Il y avait quelque chose dans son ton, comme un regret, une vérité héritée d'une longue expérience de la mort.

« Ne viens pas te plaindre s'il te maudit, répondit-elle avec un demi-sourire. »

Le jeune homme baissa la tête vers ses mains, à présent cachées dans les plis d'un kimono usé jusqu'aux fils. Le mouvement permit à Otose de distinguer, sous une joue creusée par une faim de plusieurs jours, un léger sourire dévoilant une rangée de dents blanches. Tout était blanc chez cet homme, ses cheveux, sa peau. Mais elle pouvait également deviner une couleur vive, une flamme, que cachait mal le cœur d'argent. La couleur du sang.

« Un homme mort ne peut ni manger des dangos, ni parler. »

Il prit une grande inspiration, presque un soupir, et son sourire s'effaça, laissant place à une moue décidée.

« A la place je ferai une promesse. » Il parla dans le vide, comme s'il s'adressait à quelqu'un qui n'était pas là, comme s'il parlait à son mari. « Je n'oublierai pas ce que tu as fait pour moi… Ce ne sera pas long avant qu'elle ne meurt à son tour et te rejoigne, mais jusqu'à ce que cela arrive… Je protégerai la grand-mère à ta place. »

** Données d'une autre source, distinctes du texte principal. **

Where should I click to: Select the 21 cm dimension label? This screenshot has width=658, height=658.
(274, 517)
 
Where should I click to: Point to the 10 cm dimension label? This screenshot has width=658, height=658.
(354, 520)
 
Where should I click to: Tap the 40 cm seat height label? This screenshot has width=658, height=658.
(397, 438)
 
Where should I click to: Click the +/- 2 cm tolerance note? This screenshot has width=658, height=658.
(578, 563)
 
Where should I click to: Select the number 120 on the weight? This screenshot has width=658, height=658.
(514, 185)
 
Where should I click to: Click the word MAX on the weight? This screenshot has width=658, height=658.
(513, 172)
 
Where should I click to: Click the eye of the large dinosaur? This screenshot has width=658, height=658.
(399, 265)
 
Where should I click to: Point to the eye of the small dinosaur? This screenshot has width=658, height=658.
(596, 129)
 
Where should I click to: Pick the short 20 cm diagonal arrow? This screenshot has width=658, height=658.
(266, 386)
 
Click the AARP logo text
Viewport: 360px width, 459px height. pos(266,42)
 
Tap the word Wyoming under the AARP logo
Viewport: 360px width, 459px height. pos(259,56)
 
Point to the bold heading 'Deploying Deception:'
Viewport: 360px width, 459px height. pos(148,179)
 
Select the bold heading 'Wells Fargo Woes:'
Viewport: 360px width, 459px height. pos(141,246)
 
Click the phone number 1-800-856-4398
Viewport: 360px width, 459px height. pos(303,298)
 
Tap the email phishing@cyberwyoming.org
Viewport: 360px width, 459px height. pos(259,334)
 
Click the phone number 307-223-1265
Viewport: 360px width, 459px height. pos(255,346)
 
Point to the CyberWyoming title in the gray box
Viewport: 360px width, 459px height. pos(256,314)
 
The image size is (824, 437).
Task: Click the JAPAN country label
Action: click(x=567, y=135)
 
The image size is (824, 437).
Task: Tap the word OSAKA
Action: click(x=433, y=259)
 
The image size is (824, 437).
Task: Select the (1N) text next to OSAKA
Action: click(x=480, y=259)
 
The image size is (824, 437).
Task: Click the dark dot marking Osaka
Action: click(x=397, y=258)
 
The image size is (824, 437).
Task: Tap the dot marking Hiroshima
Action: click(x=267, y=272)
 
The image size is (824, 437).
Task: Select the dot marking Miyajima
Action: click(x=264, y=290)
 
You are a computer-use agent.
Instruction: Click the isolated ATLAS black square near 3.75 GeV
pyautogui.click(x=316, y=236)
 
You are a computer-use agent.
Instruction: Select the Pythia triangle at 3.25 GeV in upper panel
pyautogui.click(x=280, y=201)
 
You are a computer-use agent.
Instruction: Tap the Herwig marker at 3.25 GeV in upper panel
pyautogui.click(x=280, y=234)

Sa dernière phrase résonna sous la neige, qui tombait toujours, ignorante et inexorable, en lourds flocons sur le cimetière. Le vagabond se tourna vers Otose, et son regard rouge et triste et déterminé, lui dit que ce n'était pas qu'une promesse faite à son mari, pas que quelques mots lancés en l'air par gratitude. C'était une promesse à lui-même, au mort qui ne pouvait pas parler, et à la grand-mère qu'il devait maintenant protéger.

Alors Otose se releva et tendit une main ridée vers le jeune homme.

« Comment t'appelles-tu ?

-Gintoki. Sakata… Gintoki. »

-Eh bien viens, Gintoki. Tu as une promesse à tenir. »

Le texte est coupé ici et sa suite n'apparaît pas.